When you think of a triathlete, I’m not exactly the image that springs to mind. I’m a 44-year-old mom of two who was never particularly athletic. I try my best to avoid Lycra unless it’s in the form of Spanx, cycling with my feet clipped in still scares me, and until last year, I didn’t know how to swim. Yet for the second year in a row I will swim, cycle, and run until I’m completely spent, completely sore and questioning once again why I do this. Next year I’ll do the same.
I’m what you’d call a reluctant triathlete.
Racing in a triathlon is definitely a challenge but it’s a challenge worth taking. However, before you run out the door to purchase a wetsuit learn from my newbie mistakes.
Find Your Distance:
When I registered for my first triathlon I signed up for an Olympic distance. That’s a 1.5-kilometre swim, a 40-kilometre bike ride and a 10-kilometre run. It seemed a doable distance while sitting in front of my computer with my feet on an ottoman but about a month into training, when I was still unable to swim one lap, reality set in; I knew that an Olympic distance was not going to be possible AT ALL.
Make your first race an achievable goal. While you want to push yourself, you don’t want to set yourself up for failure. Many triathlons offer Sprint distances (750-metre swim, 20-kilometre bike ride, five-kilometre run) or even a Try A Tri distance (typically about half the sprint distance).
Get The Gear:
The basic equipment required for race day is:
Swim: Goggles, swimsuit or tri suit, and a wetsuit. (Wetsuits are sometimes mandatory so be sure to check the rules for your particular triathlon.) Swim caps are typically provided.

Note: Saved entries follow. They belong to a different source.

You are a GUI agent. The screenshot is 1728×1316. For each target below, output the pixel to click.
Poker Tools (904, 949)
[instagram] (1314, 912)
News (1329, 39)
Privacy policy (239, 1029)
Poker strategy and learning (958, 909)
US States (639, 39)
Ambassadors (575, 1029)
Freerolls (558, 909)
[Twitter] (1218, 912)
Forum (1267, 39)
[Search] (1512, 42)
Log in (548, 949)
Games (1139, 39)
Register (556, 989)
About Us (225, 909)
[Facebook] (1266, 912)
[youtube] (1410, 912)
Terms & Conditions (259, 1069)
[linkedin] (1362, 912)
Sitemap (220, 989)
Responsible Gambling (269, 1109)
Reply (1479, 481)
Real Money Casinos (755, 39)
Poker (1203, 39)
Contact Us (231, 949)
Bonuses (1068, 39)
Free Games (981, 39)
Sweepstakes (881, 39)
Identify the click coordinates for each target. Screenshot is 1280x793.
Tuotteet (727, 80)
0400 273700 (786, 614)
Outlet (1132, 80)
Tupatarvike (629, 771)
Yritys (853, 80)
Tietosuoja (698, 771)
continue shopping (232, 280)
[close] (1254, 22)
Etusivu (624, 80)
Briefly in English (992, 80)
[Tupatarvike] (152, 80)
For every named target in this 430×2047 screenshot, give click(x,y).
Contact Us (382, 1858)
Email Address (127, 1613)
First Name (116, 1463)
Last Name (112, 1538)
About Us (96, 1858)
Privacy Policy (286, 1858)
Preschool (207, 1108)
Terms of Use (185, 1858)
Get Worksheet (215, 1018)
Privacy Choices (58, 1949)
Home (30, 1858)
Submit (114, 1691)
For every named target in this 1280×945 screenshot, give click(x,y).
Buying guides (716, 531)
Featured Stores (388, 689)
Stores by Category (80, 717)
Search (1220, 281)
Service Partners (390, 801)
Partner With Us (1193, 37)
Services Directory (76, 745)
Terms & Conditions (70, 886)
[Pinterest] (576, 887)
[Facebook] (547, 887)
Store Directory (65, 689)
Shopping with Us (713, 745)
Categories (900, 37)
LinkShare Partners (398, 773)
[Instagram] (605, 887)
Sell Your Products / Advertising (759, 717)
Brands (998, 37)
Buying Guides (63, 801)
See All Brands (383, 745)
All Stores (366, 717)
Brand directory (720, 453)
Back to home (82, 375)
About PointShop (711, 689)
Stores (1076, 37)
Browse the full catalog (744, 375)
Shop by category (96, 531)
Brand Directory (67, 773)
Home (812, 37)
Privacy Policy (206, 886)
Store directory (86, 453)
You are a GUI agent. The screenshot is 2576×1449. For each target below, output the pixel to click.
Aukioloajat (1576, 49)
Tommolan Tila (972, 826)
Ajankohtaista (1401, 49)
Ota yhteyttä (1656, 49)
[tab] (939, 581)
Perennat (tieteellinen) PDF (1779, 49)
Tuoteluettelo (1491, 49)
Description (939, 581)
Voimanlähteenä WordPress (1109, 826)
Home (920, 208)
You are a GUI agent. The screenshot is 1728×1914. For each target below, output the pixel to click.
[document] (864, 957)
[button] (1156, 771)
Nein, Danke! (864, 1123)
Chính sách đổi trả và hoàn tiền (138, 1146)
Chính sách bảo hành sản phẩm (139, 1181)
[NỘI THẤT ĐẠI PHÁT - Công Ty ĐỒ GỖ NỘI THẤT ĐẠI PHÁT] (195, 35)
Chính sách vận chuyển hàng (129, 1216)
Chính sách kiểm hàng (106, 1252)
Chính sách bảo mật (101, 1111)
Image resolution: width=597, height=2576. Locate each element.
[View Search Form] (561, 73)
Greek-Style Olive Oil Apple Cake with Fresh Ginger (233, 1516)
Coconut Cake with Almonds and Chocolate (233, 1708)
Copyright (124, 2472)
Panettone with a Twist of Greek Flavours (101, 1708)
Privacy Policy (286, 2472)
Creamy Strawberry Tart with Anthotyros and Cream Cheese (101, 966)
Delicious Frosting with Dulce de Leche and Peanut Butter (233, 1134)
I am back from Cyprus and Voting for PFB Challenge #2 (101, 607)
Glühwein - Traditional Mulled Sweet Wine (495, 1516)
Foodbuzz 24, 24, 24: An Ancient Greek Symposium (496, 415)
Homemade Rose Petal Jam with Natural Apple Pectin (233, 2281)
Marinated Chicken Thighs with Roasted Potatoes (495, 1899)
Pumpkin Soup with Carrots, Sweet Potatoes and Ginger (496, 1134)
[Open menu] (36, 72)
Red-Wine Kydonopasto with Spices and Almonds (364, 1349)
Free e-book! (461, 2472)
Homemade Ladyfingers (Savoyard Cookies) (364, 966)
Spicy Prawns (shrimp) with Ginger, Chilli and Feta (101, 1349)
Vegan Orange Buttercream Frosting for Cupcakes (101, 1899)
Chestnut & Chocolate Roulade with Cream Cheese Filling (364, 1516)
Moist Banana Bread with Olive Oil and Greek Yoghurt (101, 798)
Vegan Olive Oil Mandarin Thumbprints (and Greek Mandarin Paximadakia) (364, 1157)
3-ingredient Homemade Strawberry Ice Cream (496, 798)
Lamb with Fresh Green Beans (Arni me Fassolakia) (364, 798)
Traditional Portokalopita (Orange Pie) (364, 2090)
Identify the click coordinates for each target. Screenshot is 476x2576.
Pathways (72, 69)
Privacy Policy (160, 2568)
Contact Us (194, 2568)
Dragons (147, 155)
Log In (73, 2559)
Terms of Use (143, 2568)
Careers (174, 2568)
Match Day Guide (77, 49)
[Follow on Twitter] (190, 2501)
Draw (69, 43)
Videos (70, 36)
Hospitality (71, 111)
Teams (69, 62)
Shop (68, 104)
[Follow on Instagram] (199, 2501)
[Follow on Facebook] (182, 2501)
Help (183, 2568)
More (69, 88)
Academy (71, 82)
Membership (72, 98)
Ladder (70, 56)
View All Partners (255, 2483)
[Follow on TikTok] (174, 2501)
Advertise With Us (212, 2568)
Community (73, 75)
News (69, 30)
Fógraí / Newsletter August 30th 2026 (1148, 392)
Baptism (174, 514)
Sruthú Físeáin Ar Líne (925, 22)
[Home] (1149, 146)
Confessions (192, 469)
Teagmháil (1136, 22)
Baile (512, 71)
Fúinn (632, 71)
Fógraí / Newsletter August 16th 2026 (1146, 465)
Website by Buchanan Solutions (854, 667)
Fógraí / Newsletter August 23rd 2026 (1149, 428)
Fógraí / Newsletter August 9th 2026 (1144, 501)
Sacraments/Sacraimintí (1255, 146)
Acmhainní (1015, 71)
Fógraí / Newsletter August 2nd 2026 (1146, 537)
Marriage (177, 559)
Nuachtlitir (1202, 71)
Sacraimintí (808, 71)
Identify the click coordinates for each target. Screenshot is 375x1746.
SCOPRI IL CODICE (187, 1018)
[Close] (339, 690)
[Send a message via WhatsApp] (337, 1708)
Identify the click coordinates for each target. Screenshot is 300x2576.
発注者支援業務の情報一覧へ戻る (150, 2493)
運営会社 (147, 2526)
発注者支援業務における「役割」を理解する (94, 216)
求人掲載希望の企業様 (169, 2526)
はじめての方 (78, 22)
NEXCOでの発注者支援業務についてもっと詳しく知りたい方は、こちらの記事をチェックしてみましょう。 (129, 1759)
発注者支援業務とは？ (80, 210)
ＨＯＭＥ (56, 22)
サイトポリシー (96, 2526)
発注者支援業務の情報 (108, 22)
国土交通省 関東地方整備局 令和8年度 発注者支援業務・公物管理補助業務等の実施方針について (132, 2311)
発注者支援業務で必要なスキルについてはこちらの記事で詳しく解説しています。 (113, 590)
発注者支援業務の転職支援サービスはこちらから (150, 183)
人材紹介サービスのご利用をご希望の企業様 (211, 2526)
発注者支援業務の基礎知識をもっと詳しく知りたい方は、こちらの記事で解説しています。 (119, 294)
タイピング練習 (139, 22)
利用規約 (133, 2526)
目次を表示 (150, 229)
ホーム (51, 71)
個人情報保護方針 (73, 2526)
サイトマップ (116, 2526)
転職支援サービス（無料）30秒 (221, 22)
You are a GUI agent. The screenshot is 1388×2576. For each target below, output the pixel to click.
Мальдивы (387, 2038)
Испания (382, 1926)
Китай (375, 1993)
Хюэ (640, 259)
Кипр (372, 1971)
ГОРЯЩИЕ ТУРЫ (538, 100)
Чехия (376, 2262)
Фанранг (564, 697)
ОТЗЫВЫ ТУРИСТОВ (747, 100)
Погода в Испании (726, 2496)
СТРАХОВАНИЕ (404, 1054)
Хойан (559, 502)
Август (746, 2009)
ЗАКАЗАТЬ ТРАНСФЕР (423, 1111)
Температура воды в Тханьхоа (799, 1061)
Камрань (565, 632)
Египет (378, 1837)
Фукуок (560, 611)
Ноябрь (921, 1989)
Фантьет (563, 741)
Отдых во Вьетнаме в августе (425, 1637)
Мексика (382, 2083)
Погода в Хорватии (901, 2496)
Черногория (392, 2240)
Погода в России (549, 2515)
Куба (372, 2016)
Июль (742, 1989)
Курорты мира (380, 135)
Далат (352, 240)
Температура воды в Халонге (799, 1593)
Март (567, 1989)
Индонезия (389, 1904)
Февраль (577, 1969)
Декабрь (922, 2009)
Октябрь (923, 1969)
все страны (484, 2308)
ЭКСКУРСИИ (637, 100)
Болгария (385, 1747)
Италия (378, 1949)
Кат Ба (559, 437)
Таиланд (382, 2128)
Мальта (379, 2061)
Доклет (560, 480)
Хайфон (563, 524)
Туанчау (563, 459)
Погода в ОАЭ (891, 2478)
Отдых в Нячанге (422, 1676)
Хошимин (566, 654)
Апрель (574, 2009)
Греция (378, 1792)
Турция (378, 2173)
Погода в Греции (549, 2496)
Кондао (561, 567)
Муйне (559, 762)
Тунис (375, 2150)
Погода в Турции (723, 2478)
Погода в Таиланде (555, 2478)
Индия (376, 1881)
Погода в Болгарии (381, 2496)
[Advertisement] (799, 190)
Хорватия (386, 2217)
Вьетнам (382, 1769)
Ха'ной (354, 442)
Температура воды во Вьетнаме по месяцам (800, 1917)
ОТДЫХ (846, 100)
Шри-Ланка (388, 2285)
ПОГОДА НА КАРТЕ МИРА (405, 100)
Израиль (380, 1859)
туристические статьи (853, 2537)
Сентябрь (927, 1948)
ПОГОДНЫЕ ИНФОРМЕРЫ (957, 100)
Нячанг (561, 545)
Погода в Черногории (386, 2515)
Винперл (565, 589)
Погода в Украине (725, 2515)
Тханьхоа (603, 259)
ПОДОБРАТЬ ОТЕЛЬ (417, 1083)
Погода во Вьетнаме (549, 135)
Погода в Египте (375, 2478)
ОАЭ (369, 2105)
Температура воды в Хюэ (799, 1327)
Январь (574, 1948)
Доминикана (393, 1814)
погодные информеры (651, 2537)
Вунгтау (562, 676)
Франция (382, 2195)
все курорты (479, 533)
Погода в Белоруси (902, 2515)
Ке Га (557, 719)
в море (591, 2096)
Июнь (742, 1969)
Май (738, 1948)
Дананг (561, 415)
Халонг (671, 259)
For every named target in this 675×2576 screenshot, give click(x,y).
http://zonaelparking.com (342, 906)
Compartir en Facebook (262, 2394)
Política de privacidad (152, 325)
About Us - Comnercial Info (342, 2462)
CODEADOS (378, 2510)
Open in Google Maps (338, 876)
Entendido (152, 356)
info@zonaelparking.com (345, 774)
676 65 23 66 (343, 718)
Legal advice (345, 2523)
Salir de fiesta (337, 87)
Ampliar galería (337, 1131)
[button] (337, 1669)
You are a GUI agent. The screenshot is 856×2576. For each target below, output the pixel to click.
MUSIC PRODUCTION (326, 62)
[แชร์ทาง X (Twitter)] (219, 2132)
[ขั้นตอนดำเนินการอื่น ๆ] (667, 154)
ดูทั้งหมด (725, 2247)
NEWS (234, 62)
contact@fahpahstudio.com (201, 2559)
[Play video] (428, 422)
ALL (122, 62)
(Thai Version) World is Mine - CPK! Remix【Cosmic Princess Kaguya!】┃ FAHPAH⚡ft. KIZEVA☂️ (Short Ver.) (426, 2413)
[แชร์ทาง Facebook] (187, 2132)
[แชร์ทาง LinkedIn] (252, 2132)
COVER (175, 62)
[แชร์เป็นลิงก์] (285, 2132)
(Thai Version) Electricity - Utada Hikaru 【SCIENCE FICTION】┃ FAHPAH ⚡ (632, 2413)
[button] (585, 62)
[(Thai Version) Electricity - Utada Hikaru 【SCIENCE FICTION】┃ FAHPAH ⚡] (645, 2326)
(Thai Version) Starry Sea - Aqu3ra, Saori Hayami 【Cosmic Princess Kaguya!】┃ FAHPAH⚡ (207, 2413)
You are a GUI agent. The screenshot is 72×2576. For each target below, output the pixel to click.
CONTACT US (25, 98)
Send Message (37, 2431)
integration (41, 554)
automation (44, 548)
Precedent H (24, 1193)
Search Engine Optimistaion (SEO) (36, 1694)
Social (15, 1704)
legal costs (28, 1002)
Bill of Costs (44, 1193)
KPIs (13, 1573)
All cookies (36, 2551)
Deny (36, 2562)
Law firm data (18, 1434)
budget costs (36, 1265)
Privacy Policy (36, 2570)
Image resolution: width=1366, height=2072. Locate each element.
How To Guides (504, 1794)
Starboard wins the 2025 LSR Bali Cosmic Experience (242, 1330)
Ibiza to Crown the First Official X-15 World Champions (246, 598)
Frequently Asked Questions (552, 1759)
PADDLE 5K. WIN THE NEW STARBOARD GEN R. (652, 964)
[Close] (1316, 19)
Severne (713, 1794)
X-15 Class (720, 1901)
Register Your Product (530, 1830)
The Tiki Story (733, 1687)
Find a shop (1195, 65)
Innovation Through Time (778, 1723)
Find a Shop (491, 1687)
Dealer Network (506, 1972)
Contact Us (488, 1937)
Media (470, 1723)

Cycle: Bike, helmet (mandatory) and shorts and a t-shirt to pull over your swimsuit if you aren’t wearing a tri suit.
Run: Good running shoes.
Not Necessary But Good To Have Item: Sunglasses.
Don’t Break The Bank
While triathlons have a reputation for being expensive don’t feel like you need to spend a large amount of money for your first race. Wetsuits can be borrowed or rented. (Book early to reserve one for your race day.) For the cycling portion, your good old mountain bike or a 10-speed will do just fine. In my second-ever triathlon, I was passed by a woman riding a bike that had no gears and a cute basket on the front. I was on a $2,000 road bike.
Note: Equipment can only take you so far. Hard work always pays off in the end.
Find People Or Groups To Help You Train
In January 2013 I joined a Learn To Swim class at my local community centre because, well, I didn’t want to drown in my first triathlon. At my initial class I couldn’t swim one 25-metre length; I stopped three quarters of of the way, gasping for breath. I sucked in more water in the first two classes than I typically drink in a week. A month in, I could barely swim 50 metres.
That was the night I went home crying and told my husband that I didn’t think I could do it, not unless a floatation device was involved. Perseverance has its merits and in July 2013 I raced in my first triathlon and swam 750 metres.
Find people who can help you achieve your goal. Don’t know how to swim or can’t swim very far? Sign up for swim classes. Not a strong runner? Join a running group. Not comfortable cycling longer distances? Find a local cycling group. Not only will this help you train, it makes you more accountable. Not training is much much easier when the only person who will ever know is you—and the bag of chips you ate while watching House Of Cards when you should have been running.
Last But Not Least … Celebrate!
You trained for months. You waited at the start for the horn to blow so you could swim your fiercest, pedal your hardest and run your fastest ever. You only get to cross that finish line for the first time once. Raise your arms in the air and smile, or dig deep and speed ahead. No matter how you cross that line, take a moment to savour the fact that you accomplished what you set out to do.
You’re now a triathlete and nobody can take that away from you.